Около кабинета завуч остановилась и скомандовала: «Сначала пойдут мальчики». Когда мы остались одни, настроение повысилось, так радовала и смешила необычность положения. К концу урока мы так разбузились, что совершенно перестали даже волноваться и все время хохотали. На перемене бросились шумным галопом через зал в класс. Потом пошли обедать. Скоро пришли допрашиваемые ребята. У них все разыскивали какую-то подпольную контрреволюционную организацию и крыли их. кажется, ужасно. Какие жалкие презренные трусы большевики! Они так всего боятся, что даже из таких невинных шуток, как дело ребят, могут создать что-то серьезное.

Ребята написали какой-то документ с приказом от императора Крока II. Ну, как же не испугаться бедным советским детским блюстителям. Какая ужасная небывалая реакция в СССР. Даже школы — эти детские мирки, куда, кажется, меньше должно было бы проникать тяжелое влияние «рабочей» власти, не остались в стороне. Хотя, отчасти большевики правы, они жестоки и варварски грубы в своей жестокости, но со своей точки зрения правы. Если бы с детских лет они не запугивали детей — не видать им своей власти, как ушей. Но они воспитывают нас безропотными рабами, безжалостно уничтожая всякий дух протеста.

Всякое чувство критического подхода к вещам, малейший намек на волю и независимость — карается страшно. И большевики достигают своего. У тех, в ком этот протестный дух глухо ворчал в глубине, они его окончательно убили, а у тех, в ком он

 

- 187 -

громко и открыто говорил, — загнали в такую глубину, из которой он никогда не выберется. Но мы никак не могли представить себе, что нас вызовут по политическому делу, и беспечно смеялись, дожидаясь своей очереди.

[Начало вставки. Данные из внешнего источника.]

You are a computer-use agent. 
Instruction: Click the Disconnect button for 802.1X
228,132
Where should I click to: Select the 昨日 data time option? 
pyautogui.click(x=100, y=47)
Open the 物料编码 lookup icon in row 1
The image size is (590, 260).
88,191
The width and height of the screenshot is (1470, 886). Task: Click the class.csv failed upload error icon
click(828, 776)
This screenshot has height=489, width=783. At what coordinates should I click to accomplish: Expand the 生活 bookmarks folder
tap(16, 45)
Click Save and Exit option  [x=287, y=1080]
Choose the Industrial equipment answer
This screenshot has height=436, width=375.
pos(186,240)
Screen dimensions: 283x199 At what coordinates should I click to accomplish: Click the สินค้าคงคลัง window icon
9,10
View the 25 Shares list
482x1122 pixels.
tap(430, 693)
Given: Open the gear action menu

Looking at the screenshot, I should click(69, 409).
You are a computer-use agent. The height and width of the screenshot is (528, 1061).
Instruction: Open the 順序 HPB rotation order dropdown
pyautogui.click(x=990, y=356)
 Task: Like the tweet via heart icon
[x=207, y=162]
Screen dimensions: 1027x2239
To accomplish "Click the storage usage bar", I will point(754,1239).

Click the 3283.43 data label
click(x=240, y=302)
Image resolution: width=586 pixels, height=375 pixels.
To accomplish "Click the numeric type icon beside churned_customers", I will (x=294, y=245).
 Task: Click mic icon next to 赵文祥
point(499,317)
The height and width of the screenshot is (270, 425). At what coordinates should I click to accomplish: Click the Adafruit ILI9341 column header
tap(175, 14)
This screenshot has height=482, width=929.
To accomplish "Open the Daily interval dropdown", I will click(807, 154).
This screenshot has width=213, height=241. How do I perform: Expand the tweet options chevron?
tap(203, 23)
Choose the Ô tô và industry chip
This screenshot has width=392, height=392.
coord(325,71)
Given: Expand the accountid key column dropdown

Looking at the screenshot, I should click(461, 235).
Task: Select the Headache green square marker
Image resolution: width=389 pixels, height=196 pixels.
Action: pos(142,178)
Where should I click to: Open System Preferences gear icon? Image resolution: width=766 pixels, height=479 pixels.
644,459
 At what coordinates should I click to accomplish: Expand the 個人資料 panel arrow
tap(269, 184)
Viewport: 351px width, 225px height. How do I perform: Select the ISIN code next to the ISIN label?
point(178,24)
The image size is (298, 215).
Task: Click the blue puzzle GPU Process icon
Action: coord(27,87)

Наконец ребята вышли. «Клемперт и Егорова!» — позвала завуч, и девочки ушли. «Ребята, — крикнули мы нашим, — о чем еще говорили?» — «Да ну, все какую-то партию ищут!» Девочки скоро вышли, и завуч приказала: «Теперь вы». Пошли мы трое, но завуч сказала: «Сначала Ивянская». Становилось немного неприятно и, пожалуй, жутковато стоять у ненавистных директорских дверей. Слышен был тихий скрипучий голос Муси, что-то говорившей. «Значит, не забудь, что говорить», — шепнула я Ире. Нас позвали сразу двоих.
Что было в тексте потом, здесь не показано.